61話 海を渡る男

……己の身体能力と、ハクを信じろ。


そして、アリアさんに負担がかからないように。


海に向けて走り出す俺の頭は、そのことだけでいっぱいになる。


「……ハク!」


「ワフッ!」


俺の声に応じ、肩に乗っかったハクが氷のブレスを放つ!

それは僅かだが海の表面を凍らせる。

俺はそれに向かって、地面を蹴って飛び上がる。


「む、無茶だ!? この高さと氷の薄さでは支えきれん!」


「平気です! 俺を信じてしっかり捕まってください!」


「っ〜!? わ、わかった!」


そう言い、さらにぎゅっと抱きつく。

当然、体にあちこち触れるし、良い匂いがするが……今は、その全てを抑え込む。

そして、足に全神経を集中させ……氷に着地をする。

すると氷は割れることなく、俺は軽くジャンプをして海を越えていく。


「よし成功だ! ハク! 次の氷を!」


「ワフッ!」


俺の道行先に、ハクが氷の道を作ってくれる。

俺はそれを利用して羽のように飛び、船がある方へ向かう。

ハクも慣れたのか、俺が声をかけずとも氷の道を作っていく。


「ど、どうなってる!? どうして、氷が割れてもいない!? あの薄さでは、どう考えても我々を支えきれないと思うのだが……」


「身体の使い方の一種で、軽功という名前の技です」


俺が今使っているのは、自分の体を軽くするという技だ。

正確には、着地の瞬間に衝撃を最小限に抑えるようにしている。

高いところから落ちても足音がしない人がいるが、それと似たようなことをしている。

おそらく、今の身体なら可能だと思った。


「ケイコウ? 魔法の技か?」


「いや、どちらかというと気功に近いです……そういえば、気ってあります?」


「ああ、あるぞ。我々は使えないが、竜人などは気を使うとか。確かに、竜人は海の上を走るとかいう逸話もある……それに近いということか」


「へぇ、今度ドランに聞いてみますか」


「いや、それは秘技だと聞いたことがある。そもそも、タツマは何故使えるのだ?」


「あぁー……親父さんに仕込まれたので。水に浮かべた葉っぱを渡る訓練とか。
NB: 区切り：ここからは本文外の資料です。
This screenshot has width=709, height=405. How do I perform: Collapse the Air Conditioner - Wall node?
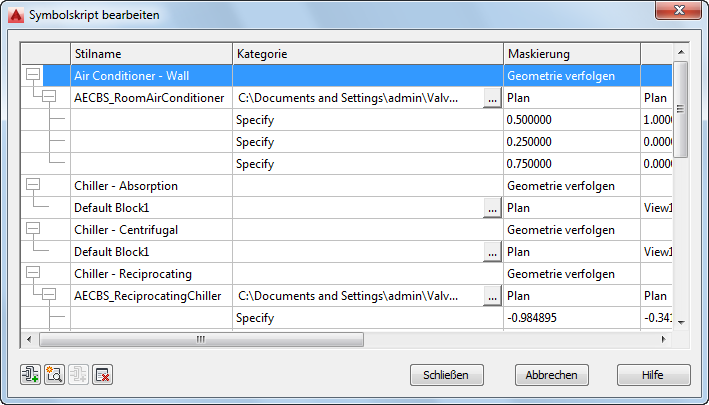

真冬にやって、死ぬかと思いましたよ」


あの時は失敗して真冬で死ぬかと思った。

ただ、その失敗から……どうにかして習得したんだ。

まったく、こんなところで役にたつなんてな。


「それは……中々の御仁だな」


「ええ、本当に」


「ワフッ!」


そうこう言っている間に、敵の全貌が見えてきた。

やはり、どこからどう見ても大きなタコである。

八本の足が船体へと絡みつき、今にも沈みそうになっていた。


「フシュュュ!」


「も、もうだめだぁぁ! 船を捨てて逃げろ!」


「馬鹿言うな! ここには荷物が!」


「命より大事なものなどない!」


「だが、海に飛び込んでも魔獣たちが……!」


どうやら、意見が割れているようだ。

だが、まだ死人は出てない様子。


「アリアさん! 飛びます! ハクもしっかり掴まってろ!」


「う、うむっ!」


「ワフッ!」


「ウォォォォォォ!」


最後の氷に着地をし、思い切りジャンプをする。

すると、俺の視界は船を下に捉えていた。

それも、ゆうに十メートルを超えるほどに。


「あっ、飛びすぎた……落ちますので気をつけて」


「ふぇ? ……えぇぇぇぇ!?」


「キャウーン!?」


「ウォォ!?」


俺の身体は重力に従い、地面に向かって落下する。

この位置からの軽功は無理……俺は逆に足に力を込めて——地面に着地する!


「っ〜!? し、痺れた……」


「ば、馬鹿者! 変な声が出てしまったではないか!」


そう言い、俺の胸をポカポカと叩いてくる。

こんな時だと言うのに、可愛らしいという感想が出てきた。


「す、すみません! 飛びすぎました!」


「ま、まったく、非常識な男だ……だが、おかげで間に合ったようだな」


「ええ、そうみたいですね」


「ワフッ!」


振り返ると、船員達がぽかんとしていた。

おそらく、状況を飲み込めていないのだろう。


「アリアさん、事情説明は任せます」


「ああ、邪魔だけはさせない」


「ハクもよくやってくれた。後は、お父さんに任せろ」


「キャン!」


俺はアリアさんとハクを下ろし、目の前の敵と向き合う。


さあ、貴様には——美味しいディナーになってもらおうか。